Dr Sumit Sharma Profile picture
Apr 26 24 tweets 3 min read Read on X
Your adult eating patterns were decided before age 10.

Not by your metabolism. Not by your genetics.
By how your parents used food to manage your emotions.

Here's how childhood food anchoring drives metabolic dysfunction: Image
Most weight loss advice assumes you’re rational.

“Eat less. Move more.”

But you’re not just fighting hunger.
You’re fighting neural pathways built when food meant:

→ reward
→ comfort
→ control
Three childhood food patterns shape most adult eating:

Food as reward
Food as comfort
Food as control

Each creates a different metabolic problem.
1. Food as reward

Childhood: “Good job → dessert”

Your brain learned: success = food
Adult pattern: Every win triggers:

→ cravings
→ “I deserve this” eating
→ dopamine-driven snacking
Metabolic impact:

Repeated reward eating → frequent insulin spikes → insulin resistance

You’re not weak.
You’re conditioned.
2. Food as comfort

Childhood: “You’re upset → have something to eat”

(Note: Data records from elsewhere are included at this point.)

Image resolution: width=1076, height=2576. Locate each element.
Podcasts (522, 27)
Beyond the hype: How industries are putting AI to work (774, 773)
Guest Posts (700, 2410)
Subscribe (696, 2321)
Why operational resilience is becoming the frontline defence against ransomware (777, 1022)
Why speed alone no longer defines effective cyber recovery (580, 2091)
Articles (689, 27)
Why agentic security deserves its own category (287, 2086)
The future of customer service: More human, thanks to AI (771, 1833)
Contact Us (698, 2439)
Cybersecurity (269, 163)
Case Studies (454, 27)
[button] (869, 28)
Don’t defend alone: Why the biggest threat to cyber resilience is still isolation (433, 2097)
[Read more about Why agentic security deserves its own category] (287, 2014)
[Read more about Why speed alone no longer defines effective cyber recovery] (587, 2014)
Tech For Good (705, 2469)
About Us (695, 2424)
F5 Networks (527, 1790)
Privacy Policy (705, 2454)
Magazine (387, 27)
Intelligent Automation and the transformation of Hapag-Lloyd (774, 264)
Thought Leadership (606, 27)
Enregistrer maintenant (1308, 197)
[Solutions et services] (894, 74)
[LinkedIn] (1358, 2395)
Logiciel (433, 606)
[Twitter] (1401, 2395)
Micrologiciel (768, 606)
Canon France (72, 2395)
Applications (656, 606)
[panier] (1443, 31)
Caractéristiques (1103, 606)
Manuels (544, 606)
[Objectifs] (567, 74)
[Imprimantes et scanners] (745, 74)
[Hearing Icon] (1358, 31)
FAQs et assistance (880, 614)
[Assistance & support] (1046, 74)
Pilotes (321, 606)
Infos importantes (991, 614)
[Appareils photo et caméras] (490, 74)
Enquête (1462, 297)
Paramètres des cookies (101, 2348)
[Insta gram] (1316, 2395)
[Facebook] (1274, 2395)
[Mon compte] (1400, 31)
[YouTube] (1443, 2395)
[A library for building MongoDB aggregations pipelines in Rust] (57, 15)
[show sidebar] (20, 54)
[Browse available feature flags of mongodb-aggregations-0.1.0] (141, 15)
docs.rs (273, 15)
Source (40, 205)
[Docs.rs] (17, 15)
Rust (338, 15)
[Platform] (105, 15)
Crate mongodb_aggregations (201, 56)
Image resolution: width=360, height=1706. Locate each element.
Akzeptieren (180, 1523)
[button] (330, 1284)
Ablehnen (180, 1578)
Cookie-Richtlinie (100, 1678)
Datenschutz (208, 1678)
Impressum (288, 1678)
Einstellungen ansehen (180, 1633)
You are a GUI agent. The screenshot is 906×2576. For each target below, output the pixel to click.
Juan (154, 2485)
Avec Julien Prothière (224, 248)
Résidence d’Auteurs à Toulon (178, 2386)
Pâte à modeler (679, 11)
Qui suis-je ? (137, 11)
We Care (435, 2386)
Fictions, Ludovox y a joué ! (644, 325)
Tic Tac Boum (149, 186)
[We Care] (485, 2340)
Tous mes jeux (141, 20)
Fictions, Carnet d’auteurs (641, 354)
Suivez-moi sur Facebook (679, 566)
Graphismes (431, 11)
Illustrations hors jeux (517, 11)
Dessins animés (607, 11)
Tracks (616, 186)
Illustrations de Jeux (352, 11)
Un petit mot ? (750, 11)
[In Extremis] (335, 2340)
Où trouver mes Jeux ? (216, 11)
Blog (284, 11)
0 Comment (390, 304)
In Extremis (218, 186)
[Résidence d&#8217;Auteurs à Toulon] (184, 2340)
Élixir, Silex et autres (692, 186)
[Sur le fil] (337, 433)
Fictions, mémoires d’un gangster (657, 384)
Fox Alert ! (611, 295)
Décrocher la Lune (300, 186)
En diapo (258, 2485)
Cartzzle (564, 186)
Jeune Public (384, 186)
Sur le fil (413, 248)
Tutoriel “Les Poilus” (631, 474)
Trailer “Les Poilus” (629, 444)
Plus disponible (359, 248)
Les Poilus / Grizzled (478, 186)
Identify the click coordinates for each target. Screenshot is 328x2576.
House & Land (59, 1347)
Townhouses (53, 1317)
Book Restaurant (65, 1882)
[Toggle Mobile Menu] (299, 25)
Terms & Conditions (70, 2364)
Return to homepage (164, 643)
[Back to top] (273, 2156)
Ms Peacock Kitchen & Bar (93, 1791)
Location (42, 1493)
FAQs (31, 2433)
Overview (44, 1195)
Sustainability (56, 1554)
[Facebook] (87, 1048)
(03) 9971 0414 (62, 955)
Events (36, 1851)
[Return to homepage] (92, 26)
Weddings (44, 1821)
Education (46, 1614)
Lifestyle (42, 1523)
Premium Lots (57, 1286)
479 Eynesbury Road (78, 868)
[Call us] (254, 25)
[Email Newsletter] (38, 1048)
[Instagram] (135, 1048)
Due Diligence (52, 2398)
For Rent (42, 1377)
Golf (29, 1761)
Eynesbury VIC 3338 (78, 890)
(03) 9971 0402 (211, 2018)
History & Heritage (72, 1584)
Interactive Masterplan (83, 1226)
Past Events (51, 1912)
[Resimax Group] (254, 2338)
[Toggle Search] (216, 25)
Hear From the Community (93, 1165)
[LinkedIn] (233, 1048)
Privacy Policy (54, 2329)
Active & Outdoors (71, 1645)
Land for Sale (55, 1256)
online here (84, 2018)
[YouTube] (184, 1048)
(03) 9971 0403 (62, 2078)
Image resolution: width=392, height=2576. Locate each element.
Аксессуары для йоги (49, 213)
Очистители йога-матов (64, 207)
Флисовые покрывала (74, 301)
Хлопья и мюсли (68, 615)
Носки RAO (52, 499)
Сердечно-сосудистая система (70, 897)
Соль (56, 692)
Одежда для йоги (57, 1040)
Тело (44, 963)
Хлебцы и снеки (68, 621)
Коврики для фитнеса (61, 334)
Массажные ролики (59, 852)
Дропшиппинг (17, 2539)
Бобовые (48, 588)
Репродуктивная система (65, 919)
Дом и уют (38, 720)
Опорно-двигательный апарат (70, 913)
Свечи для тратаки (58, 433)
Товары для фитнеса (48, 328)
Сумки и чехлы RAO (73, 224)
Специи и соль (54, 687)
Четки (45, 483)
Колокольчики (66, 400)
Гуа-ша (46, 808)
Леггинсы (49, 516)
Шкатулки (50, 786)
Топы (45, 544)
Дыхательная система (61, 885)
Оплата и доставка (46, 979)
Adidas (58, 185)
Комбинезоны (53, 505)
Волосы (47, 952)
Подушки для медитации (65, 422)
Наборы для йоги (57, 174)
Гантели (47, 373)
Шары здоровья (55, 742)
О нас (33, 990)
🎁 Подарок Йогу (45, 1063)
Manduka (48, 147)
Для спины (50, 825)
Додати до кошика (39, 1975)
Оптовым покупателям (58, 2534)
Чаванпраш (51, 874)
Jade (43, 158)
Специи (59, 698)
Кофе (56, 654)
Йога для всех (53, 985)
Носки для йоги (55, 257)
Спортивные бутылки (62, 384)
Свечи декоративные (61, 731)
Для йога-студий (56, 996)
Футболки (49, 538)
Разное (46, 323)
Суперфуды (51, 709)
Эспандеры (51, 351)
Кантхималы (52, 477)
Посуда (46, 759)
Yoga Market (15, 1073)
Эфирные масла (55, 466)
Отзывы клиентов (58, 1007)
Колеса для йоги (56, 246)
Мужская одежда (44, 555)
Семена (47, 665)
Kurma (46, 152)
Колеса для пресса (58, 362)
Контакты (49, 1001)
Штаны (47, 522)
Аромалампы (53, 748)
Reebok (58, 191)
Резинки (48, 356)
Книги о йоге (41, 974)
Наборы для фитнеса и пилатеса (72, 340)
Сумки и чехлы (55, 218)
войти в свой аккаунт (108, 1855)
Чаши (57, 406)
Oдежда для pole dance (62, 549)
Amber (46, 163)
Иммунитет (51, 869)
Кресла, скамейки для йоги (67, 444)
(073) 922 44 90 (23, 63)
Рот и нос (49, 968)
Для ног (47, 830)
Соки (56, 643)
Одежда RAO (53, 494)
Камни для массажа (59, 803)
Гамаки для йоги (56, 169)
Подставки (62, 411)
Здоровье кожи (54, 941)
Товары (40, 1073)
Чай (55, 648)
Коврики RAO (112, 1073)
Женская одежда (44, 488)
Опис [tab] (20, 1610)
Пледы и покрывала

Your brain learned: emotion = food
Adult pattern:

Stress → food
Boredom → food
Anxiety → food
Metabolic impact: Chronic cortisol + emotional eating → visceral fat + unstable glucose

You’re not “emotional.”
You’re following a learned regulation pattern.
3. Food as control

Childhood:

“Finish your plate”
“Don’t eat that”
“Food = rules”

Your brain learned: restriction = loss of control
Adult pattern:

Diet → rebellion
Restriction → binge
Control → collapse

Metabolic impact: Yo-yo dieting → metabolic adaptation → harder fat loss

This isn’t a lack of discipline.
It’s psychological reactance.

The truth:

Your eating isn’t random.
It’s patterned.

And those patterns are predictable.
Why this matters metabolically:

Each pattern drives:
→ insulin dysfunction
→ cortisol imbalance
→ poor hunger signalling

Your biology reflects your behaviour.

Your behaviour reflects your past.
Step 1: Identify your pattern

For 7 days, track:

→ what you eat
→ what you felt before
→ what it reminds you of

You’ll start seeing it.
And once you see it... You can change it.
Step 2: Break the pattern

Reward eater?

→ Replace food reward with movement
→ Delay reward by 30 minutes
→ Build non-food wins
Comfort eater?

→ Pause before eating
→ regulate emotion first
→ make food the last option
Control resister?

→ shift from “can’t” → “choose not to”
→ make decisions intentional
→ remove rigid rules
What keeps people stuck:

• Trying to “out-discipline” the pattern
• Ignoring emotional triggers
• Expecting instant change
• Blaming themselves
You don’t have a food problem.

You have a pattern problem.
And patterns can be rewired.
But not overnight.

The timeline:

Neural rewiring takes 60–90 days

Consistency > perfection
I’ve seen patients fix:

→ cravings
→ emotional eating
→ insulin resistance

Not by dieting harder…
But by changing the pattern.
If your eating feels out of control:

It’s not your fault.
But it is your responsibility to fix.

If you want help breaking patterns that drive insulin resistance: calendly.com/youpeak1/disco…
Follow @dr_sumit_sharma for metabolic health insights that actually work.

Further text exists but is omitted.